作業指示 A: 次の(i)〜(iii)がそれぞれ本文の内容と合っているかを「はい」か「いいえ」で答え、判断の根拠となる本文の語句をそのまま引用して示してください。(i) 中世ヨーロッパのキリスト教社会では利息を取ることが禁じられていた。(ii) 直接金融は間接金融よりも先に発生した。(iii) 株式会社の経営者である株主は無限責任を負う。
作業指示 B: 本文の「だから利息という形を取らずに」から「接金融よりも、あとに発生したものである。」までの部分を、「直接金融」を「直接融資」に置き換えて書き直してください。
作業指示 C: 本文に出てくる「○○責任」という漢字四字の組み合わせを、ほかの語の一部として現れるものも含めて、重複なくすべて挙げてください。

2018-05-28 10:46:08 | 旧世界史10 近世西洋

月曜日

犯罪に協力すれば、共犯となる。
事業を起こして、それに協力すれば、共同責任者となる。
この二つの法的関係は同等である。

ある事業に対して出資すれば、共同責任者である。
その共同責任者が、連帯保証人よりも、責任が軽いとはどうしたわけだろう。

出資者にだけ、免責特権を付与した社会、それが資本主義の始まりにある。
これを利用するものは富み、これを利用しない者は貧しくなる。
そういう構造がはじめからある。

自分は働かずに、投資だけを行う。
そこが決め手になる。
自分は投資し、働くのは貧しい人たちだ。
このことは、古代ギリシアの奴隷社会とどう違うのだろうか。
しかも投資家は無限責任を負わない。無限利益だけを得ることができる。


配当 利息を取らずに儲かる方法

2018-05-28 10:03:11 | 旧世界史10 近世西洋

月曜日

中世のヨーロッパキリスト教社会では長いこと利息を取ることが禁止されていた。
だから利息という形を取らずに利益を生むことのできる投資方法が、その代わりに生み出された。
それが株式会社への投資とそこからの配当という方法である。
この方法は直接金融と俗に言われているが、この直接金融は原初的な形態ではなく、ヨーロッパ特有のものである。しかも、時代的には間接金融よりも、あとに発生したものである。
ネーミングからすると、直接金融が先にあり、それが本来の形態であるようなイメージを受けるかも知れないが、人類の歴史が始まってすぐに現れるのは、他人へのお金の貸し借りであり、そこから生じる利息である。

株式会社に投資することは、株式を買うことだけではなく、株式会社の経営に参加する権利をも得ることであるが、そうであれば、経営者は株式会社のすべてに責任を負わねばならないはずであるが、株式会社の経営者である株主は、有限責任である。
有限責任と無責任はどう違うのだろうか。
株式会社がうまくいっているときには、株主はそこから上がる利益をすべて得る権利を有するが、
株式会社がうまくいかなくなって、借金の返済ができなくなったときには、株主はその借金返済の義務を負わないとはどういうことだろうか。
権利と責任は等価であるという原則の中で、この非対称性はどう説明されるのだろうか。
この非対称性を認めたときから、富はますます富のあるところに集中するようになった。
お金はますますお金のあるところに集まるようになった。
それは富者の能力が優れていたからではなく、もともと権利と責任の関係が崩れていたからである。
非対称的な経済原則のもとに社会が組み立てられていれば、富は非対称的に偏在することになる。
つまり株式会社は、利益はすべてもらうが、そのためのリスクは取らなくていい構造になっている。

経済はよく自己責任だと言われるが、株式会社の論理は自己責任にはなっていない。

元データ:
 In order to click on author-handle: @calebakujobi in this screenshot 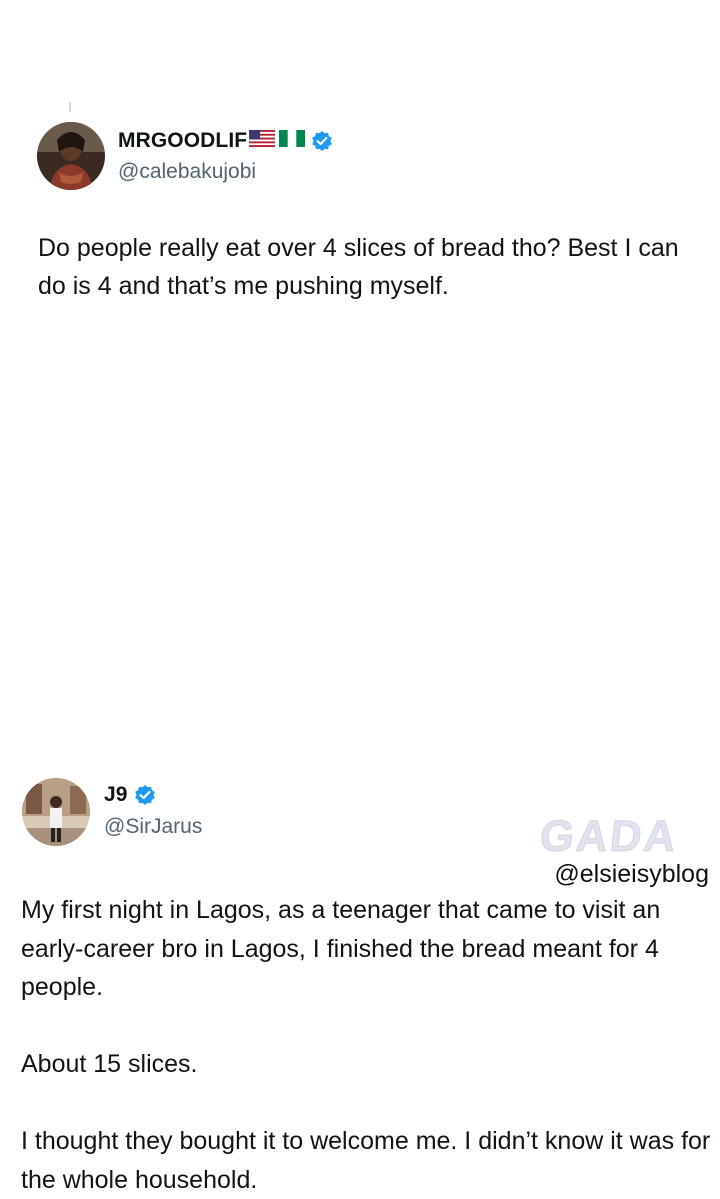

記述解答 A:
(i) はい。「中世のヨーロッパキリスト教社会では長いこと利息を取ることが禁止されていた。」
(ii) いいえ。「時代的には間接金融よりも、あとに発生したものである」
(iii) いいえ。「株式会社の経営者である株主は、有限責任である」

記述解答 B:
だから利息という形を取らずに利益を生むことのできる投資方法が、その代わりに生み出された。
それが株式会社への投資とそこからの配当という方法である。
この方法は直接融資と俗に言われているが、この直接融資は原初的な形態ではなく、ヨーロッパ特有のものである。しかも、時代的には間接金融よりも、あとに発生したものである。

記述解答 C: 共同責任（「共同責任者」の一部）、無限責任、有限責任、自己責任